Thou leadest past mine eyes the long array
Of living things, mak'st known to me my brethren
Within the silent copse, the air, the water.‘ ...
Latham's translation.A mighty conception of the world! Goethe ascribes it to Faust. Goethe only reached this permeation of the soul during his stay in Italy. The scene ‘Spirit sublime, didst freely give me all’ was also written in Rome; Goethe could not have written it earlier.
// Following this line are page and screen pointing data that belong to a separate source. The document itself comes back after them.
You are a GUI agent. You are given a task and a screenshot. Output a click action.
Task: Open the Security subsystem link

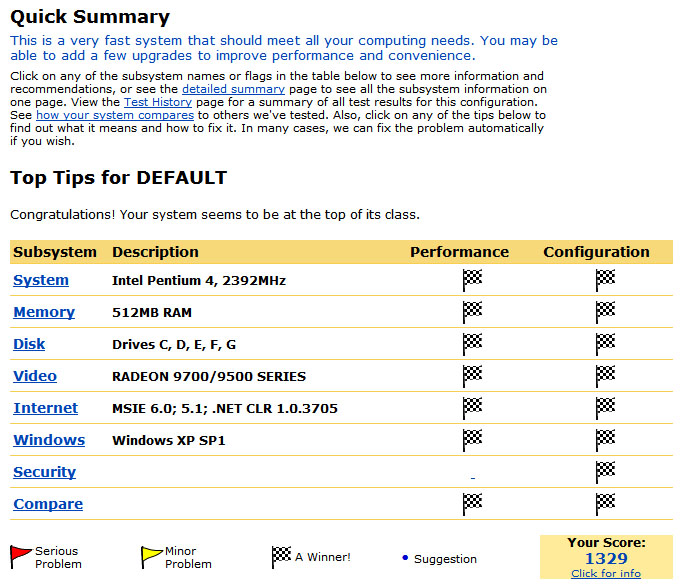click(x=45, y=472)
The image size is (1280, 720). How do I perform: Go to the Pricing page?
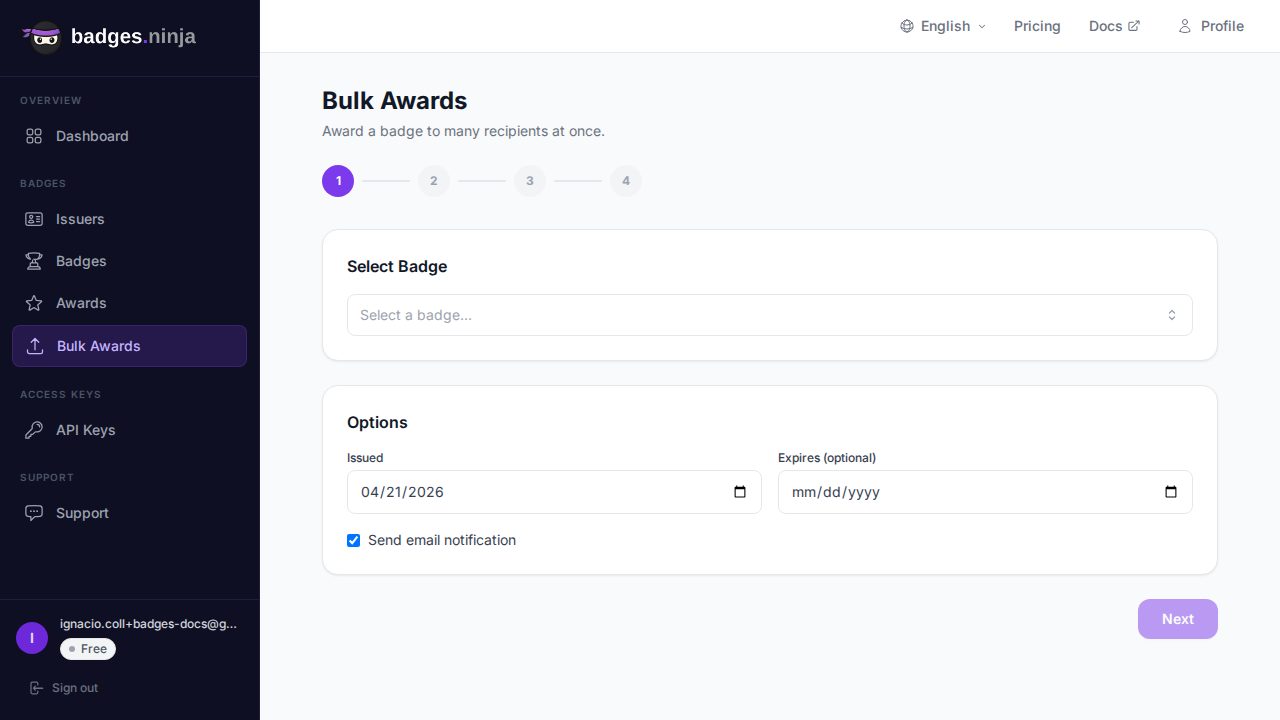pyautogui.click(x=1037, y=26)
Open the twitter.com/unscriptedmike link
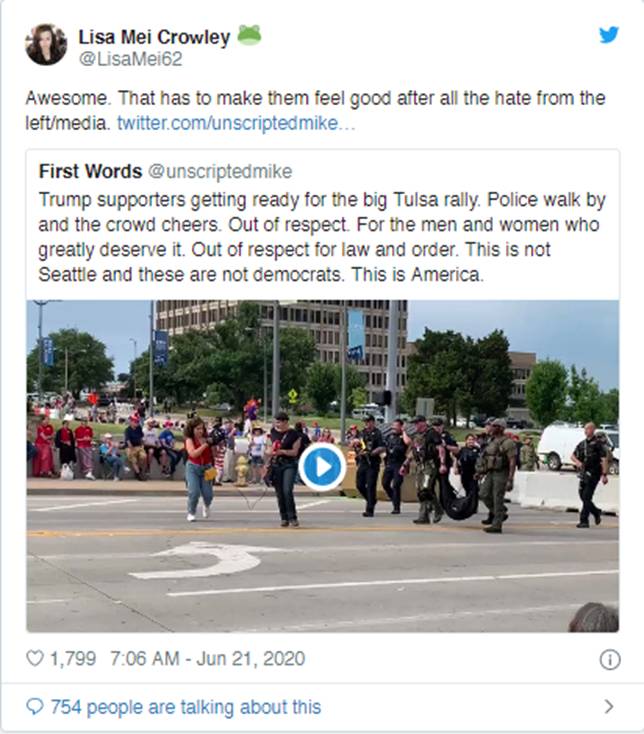 click(x=235, y=123)
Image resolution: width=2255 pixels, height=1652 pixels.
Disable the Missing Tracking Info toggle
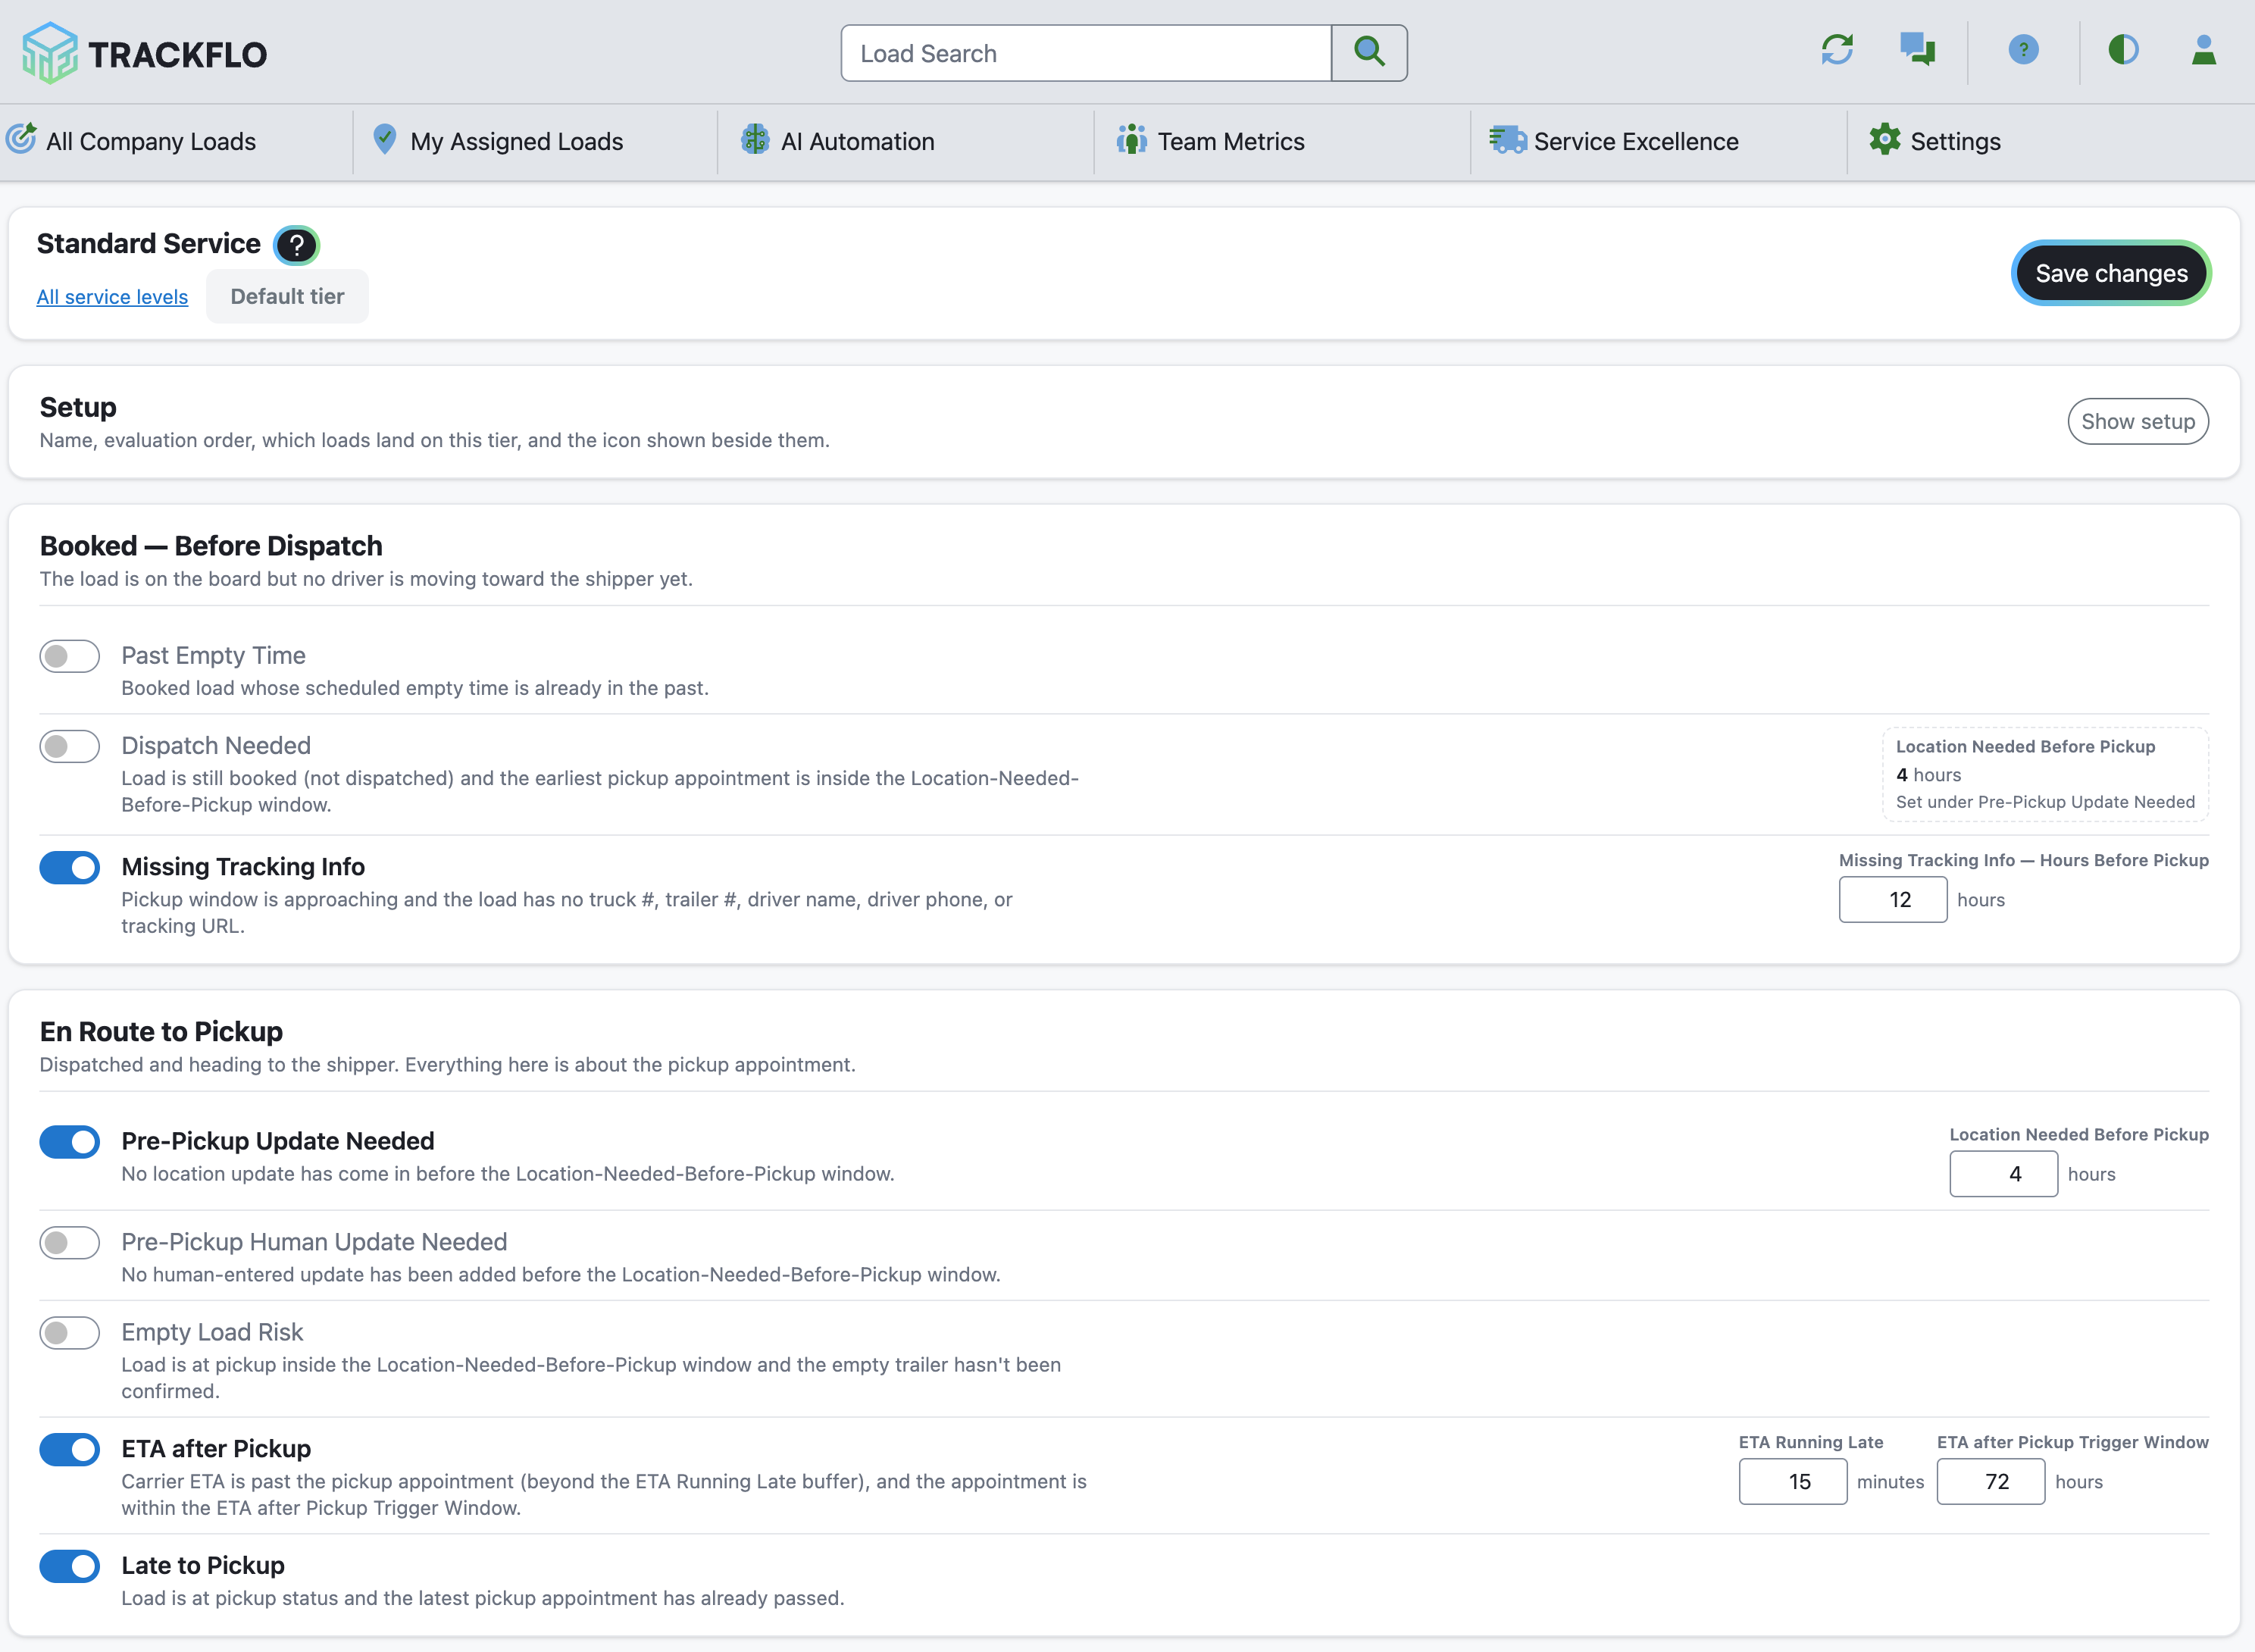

Just these two scenes were written in Rome: the Rejuvenation Scene in the ‘Witch's Kitchen’ and the scene ‘Woodland and Cave:’ ‘Spirit sublime, didst freely give me all.’
You see from this an actual rhythm in Goethe's life—a rhythm which betrays an inner impulse, just as the rhythm of waking and sleeping in man betrays an inner impulse. In a life such as Goethe's we can study many laws with special clarity; moreover, we shall see how the laws we find in great men can also become of importance to the life of each individual. For, after all, the same laws which obtain in the case of a very great man, rule also in each single human being.